A special thank you to the only reviewer for last chapter, Riley, the only reason there is another chapter up now. It's shorter then what I planned but if I get more reviews I'll add on….
Ellie's POV
I sat in my room alone, not knowing what to say to EJ. Ever since Christopher arrived, EJ had been distant from me. He wouldn't even look at me, especially when Christopher and I hugged or something of equal insignificance. I didn't understand why we were having petty arguments constantly now and over everything. It just seems like one thing after another threatens to tear what EJ and I have apart.
I sat on my bed with my face firmly placed in my hands. I sat in silence with my thoughts.
The peace was broken readily as a sweet melody floated through the air emanating from the room next door, EJ's room. He was playing his guitar.
I moved closer; I stood leaning against the wall that separated the two doorways. His door was wide open so I decided to sneak a quick peak inside. It has been awhile since I heard or seen EJ play.

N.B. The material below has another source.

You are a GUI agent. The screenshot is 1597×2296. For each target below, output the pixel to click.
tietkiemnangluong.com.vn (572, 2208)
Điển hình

When I looked though, EJ was not playing; his assortment of guitars hung or stood in there respected places. I stepped into his doorway to get a better look at everything. Everything was where it was supposed to be except one thing.
Where's EJ?
The room still smelt of him so he couldn't have been gone very long. I set through the doorway and drifted to his stereo system that produced the song EJ and I had listened to once. We thought it was great. It was called "You and I" by One Direction or something like that. We heard it one morning as we traveled to school and he smiled at me when I unintentionally started singing along. I blushed back then and stopped until he turned the radio up, held my hand and started to sing to me. I closed my eyes at the memory; I loved it when he sang…
"What are you doing?" I jumped in surprised and placed my hand over my quickened heart. I turned slowly as I faced him.
"EJ," I breathed, "you scared me." He didn't say anything; he just continued to stare me down as he moved around in his room. He picked up the remote to his stereo, pressed a button that canceled the sound and tossed it on his bed. I broke the uninterrupted eye contact by looking to the floor. I let my hand fall from it place over my heart and looked back at him; his eyebrow was raised expecting an answer. He was never like this before….
"Well? What are you doing?" he questioned again, more demanding. "What do you want, Ellie?" I was hurt by his unfriendly tone.
"I, I was just…" It was hard me for to speak. "I'm tired of this EJ. I'm tired of us fighting. I don't understand why you are so angry at me. We have to fix this. Please, EJ… What happened to us? What's going on?" He gave not a moment for consideration before he spoke.
"You want to know what happened to you and me. Christopher Frey is what happened to you and me. I don't trust him. I don't like him." You and me? That choice of words angered me a little but I didn't mention it. I thought we were a team, that we were and 'us', not just Ellie and EJ.
"You don't trust him? Why?"
"I just don't ok? I don't like the guy, Ellie," he said his voice raised a little. His voice had an edge to it and that's what I didn't like. He sounded very… jealous. Oh my gosh he was.
"You don't like him or are you jealous of him?" I countered. EJ tensed up at my accusation. He shook his head at that firmly.
"I'm not jealous of that prick," he sneered as he faced away from me. I narrowed my eyes at his back and crossed my arms.
"Look at who's acting like a prick now," I mumbled and I regretted my harsh words immediately. I could see EJ's muscles flex through his tight dark colored t-shirt. His hand balled up in a tight fist, frustrated. He was definitely angry now.
"I'm the prick? Really?" His voice was sharp. "He's the one who always wants to grope you around me, put his hands on you!"
"We hug, EJ, sue me for having a guy friend then!"
"I'm done talking about this, Isabelle, so just get out," he ordered stiffly. Isabelle? He's never called me that…..
"Fine," I said back and left his room heavy footed. "Oh and Edward," I mocked, "I don't know what's up with you but the EJ I knew wouldn't be acting like this."
"Then I guess you don't know me as well as you thought," he countered. I looked at him sadly and frowned deeply.
"I guess not," I said finally and slammed his door shut. I took only one step toward my room before the tears started. I wiped them away and sank low to the ground as I sobbed silently.
Before I knew what I was doing, I looked around to see who was present for my breakdown, hoping it was no one but I wasn't that lucky. Christopher stood again the far wall at the end of the hallway with his arms crossed his expression almost concentrating. My heart told me to go talk to EJ again almost like our hearts were calling to one another but an overwhelming urge told me to follow Christopher. To get closer to him… He was my rock. He was always there for me when I needed him.
Christopher gaze didn't leave me as my body uncontrollably did as it desired and I followed him out of the house and way into the forest.